De acordo com o regimento interno da Câmara, a candidatura do deputado do PSD não pode ser invalidada porque o partido integra o bloco partidário, liderado pelo PT, que irá indicar o presidente da Comissão. Com isso, o PSD tem os mesmos direitos que o PT para concorrer ao cargo. O PSD, lançado por Gilberto Kassab, é o mais novo partido da base aliada do governo Dilma Rousseff.

Pelo acordo firmado entre lideranças partidárias com base na proporcionalidade das bancadas, coube ao PT indicar formalmente o presidente. O partido escolheu Paulo Pimenta (PT-RS) para o cargo, nome que foi comemorado por movimentos sociais. Nas contas de parlamentares ligados à defesa dos Direitos Humanos, Cavalcante teria votos suficientes para vencer a disputa.

Cavalcante, que pertence ao mesmo bloco partidário do PT, indicou seu nome de forma avulsa, à revelia do líder de sua legenda, Rogério Rosso (PSD-DF), e do presidente da Casa, Eduardo Cunha (PMDB-RJ).
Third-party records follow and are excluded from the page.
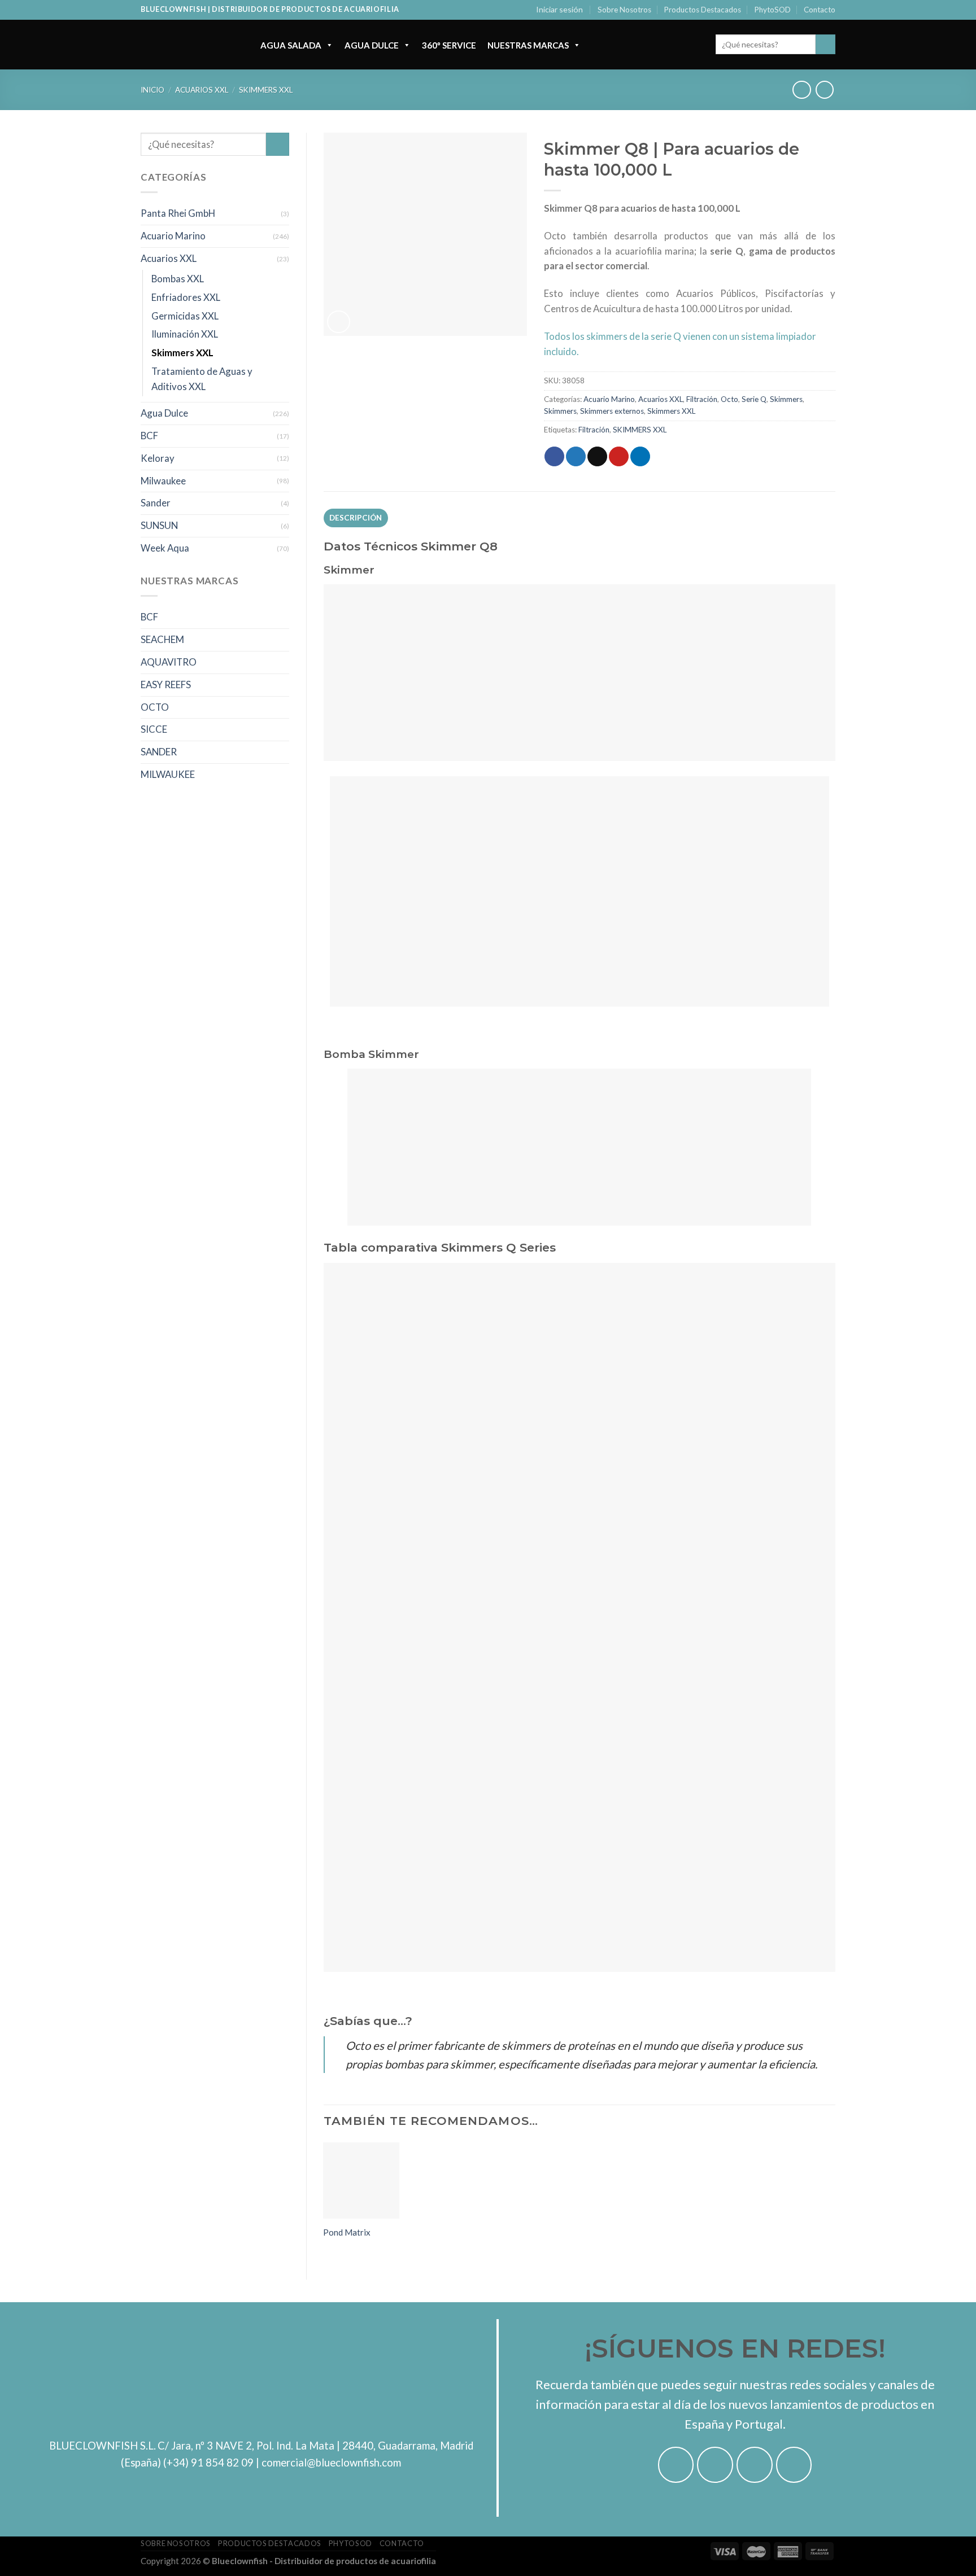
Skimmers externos (612, 411)
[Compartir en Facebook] (554, 456)
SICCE (154, 729)
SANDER (159, 752)
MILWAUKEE (168, 774)
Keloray (158, 458)
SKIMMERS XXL (639, 429)
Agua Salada (290, 45)
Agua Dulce (372, 45)
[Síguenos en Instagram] (715, 2465)
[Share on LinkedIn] (640, 456)
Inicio (152, 89)
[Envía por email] (597, 456)
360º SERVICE (449, 45)
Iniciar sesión (559, 9)
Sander (156, 503)
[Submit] (825, 44)
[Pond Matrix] (361, 2180)
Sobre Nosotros (624, 9)
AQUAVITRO (169, 662)
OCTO (155, 707)
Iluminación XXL (184, 334)
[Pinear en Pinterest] (619, 456)
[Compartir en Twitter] (576, 456)
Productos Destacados (702, 9)
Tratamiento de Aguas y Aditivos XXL (201, 378)
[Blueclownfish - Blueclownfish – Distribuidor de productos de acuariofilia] (189, 44)
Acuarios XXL (201, 89)
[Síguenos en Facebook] (676, 2465)
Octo (729, 399)
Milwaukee (163, 481)
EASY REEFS (166, 684)
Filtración (701, 399)
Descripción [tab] (355, 517)
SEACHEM (162, 639)
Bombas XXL (177, 279)
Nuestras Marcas (528, 45)
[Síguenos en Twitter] (755, 2465)
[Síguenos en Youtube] (794, 2465)
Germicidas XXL (185, 316)
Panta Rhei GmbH (178, 213)
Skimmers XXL (266, 89)
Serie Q (754, 399)
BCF (149, 435)
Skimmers (786, 399)
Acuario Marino (173, 236)
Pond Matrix (347, 2232)
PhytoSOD (773, 9)
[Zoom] (338, 322)
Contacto (819, 9)
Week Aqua (165, 548)
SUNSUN (159, 525)
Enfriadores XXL (185, 297)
Segundo ele, o peemedebista pediu três vezes para que ele retirasse a candidatura.

Presidente da Comissão no ano passado, Assis do Couto (PT-PR), negou o pedido da candidatura avulsa com base em um eventual prejuízo à proporcionalidade partidária. Entretanto, o petista atendeu a um pedido do líder de seu partido, Sibá Machado (AC), e encerrou a reunião.

Cavalcante acredita que sofre preconceito por ser pastor evangélico. “Não entendo por que tanto preconceito com a nossa candidatura”, disse. “Todo pastor, todo sacerdote, é militante de direitos humanos. Não sei por que atribuíram que a direitos humanos são ligados a partidos de esquerda”, afirmou o candidato.

Apadrinhado político do pastor Silas Malafaia, Cavalcante está em seu primeiro mandato como deputado federal e também é pastor da Assembleia de Deus.

O deputado evangélico também tem o apoio de Jair Bolsonaro (PP-RJ) e Eduardo Bolsonaro (PSC-SP), integrantes da bancada da bala que também fazem parte da CDHM. O Bolsonaro pai costuma fazer discursos na Câmara contrários aos trabalhos da comissão em defesa dos direitos de homossexuais e presidiários, por exemplo. Na semana passada, o pepista disse que a bancada da bala” deveria tomar o controle da comissão de Direitos Humanos.

Para Paulo Pimenta, a candidatura do deputado do PSD fere o regimento da Casa. “Tenho certeza que nesta semana ele vai pensar no equívoco que fez”, disse o petista.

Como não se chegou a um consenso, foi convocada uma nova sessão para a próxima quarta-feira (11).